20 Years Ago Today... Voyager Debuted With "Caretaker"

It was 20 years ago today -- January 16, 1995 -- that Star Trek: Voyager premiered with the two-hour pilot, "Caretaker." The feature-length presentation established the central storyline, with the U.S.S. Voyager thrown to the other side of the universe (a/k/a the Delta Quadrant), 70,000 light years from home, and introduced the primary characters: Captain Janeway, Chakotay, Tuvok, B'Elanna Torres, Tom Paris, Neelix, Harry Kim and Kes; Seven of Nine would come along much later. Here are some facts and trivia you might not have know about the "Caretaker" pilot:

-- Conversations (in the form of notes) about Voyager, then untitled, started in August of 1993, as executive producers and co-creators Rick Berman, Michael Piller and Jeri Taylor bandied about ideas.

-- Robert Beltran, as Chakotay, uttered the very first line of dialogue: "Damage report!"

-- In those initial notes, the Tom Paris character was named Locarno... the character Robert Duncan McNeill had played on The Next Generation.

-- James Conway, a frequent and respected TNG director, was initially asked to direct "Caretaker," but he was not available. Thus, the late Rick Kolbe landed the job.

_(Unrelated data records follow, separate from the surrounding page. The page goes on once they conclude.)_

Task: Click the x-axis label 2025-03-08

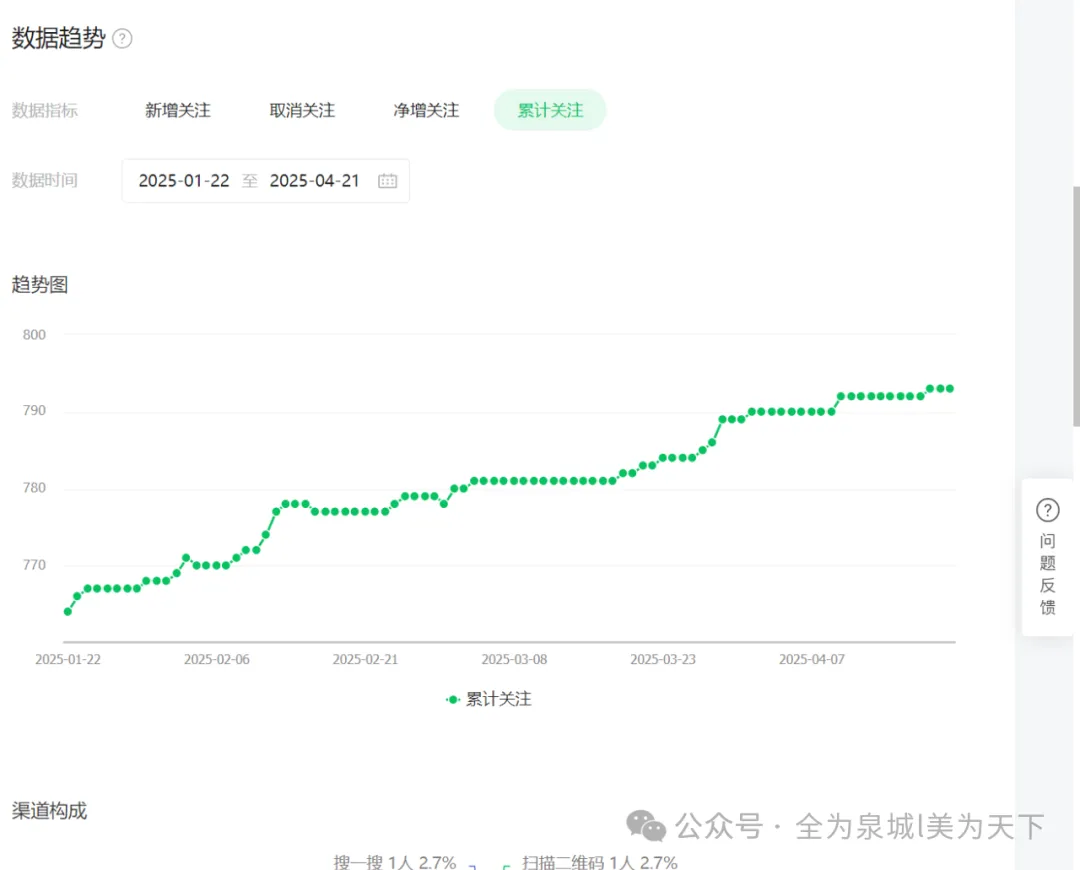Action: coord(513,659)
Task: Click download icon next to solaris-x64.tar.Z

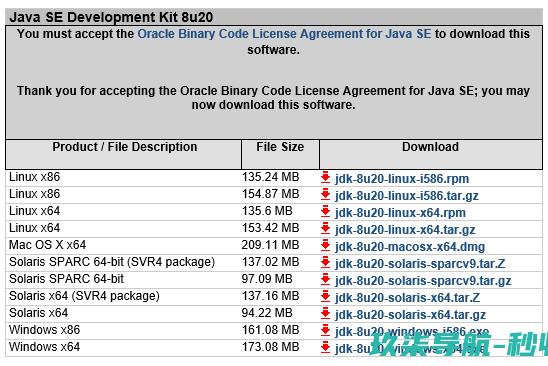Action: [325, 296]
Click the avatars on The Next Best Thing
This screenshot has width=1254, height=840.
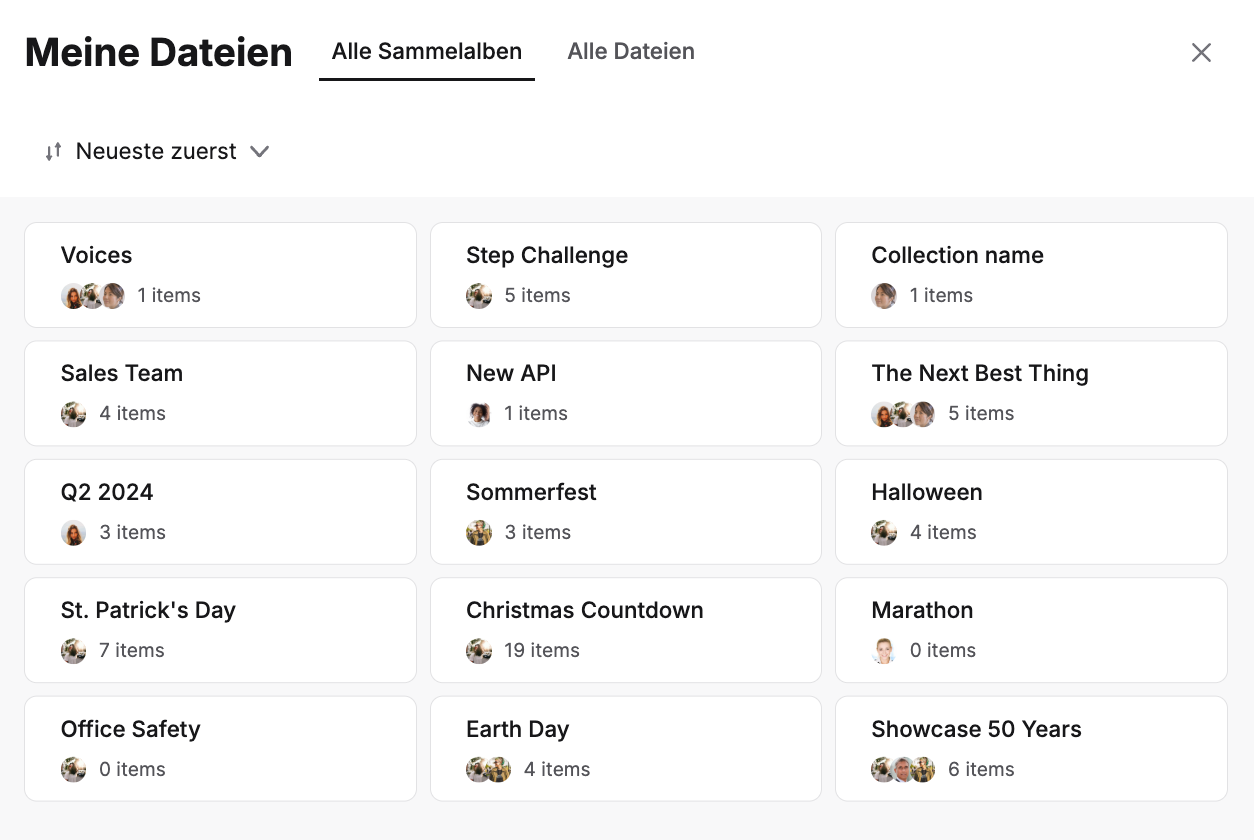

-- Day one of production was September 6, 1994. Genevieve Bujold shot her first scene as Janeway on September 8, but beamed off the bridge for good soon after. Kate Mulgrew, who replaced Bujold (after having nearly won the role outright during an exhaustive search process), shot her first scene on September 19.

-- Janeway drank coffee with... creamer. She never did that again.

-- Guest stars included Armin Shimerman and Mark Allen Shepherd, playing their respective Deep Space Nine characters, Quark and Morn. And then there was Richard Poe, who played the Cardassian, Gul Evek, whom he'd previously played on both DS9 and TNG.

-- Basil Langton, who played the Caretaker, passed away on May 29, 2003 at the age of 91.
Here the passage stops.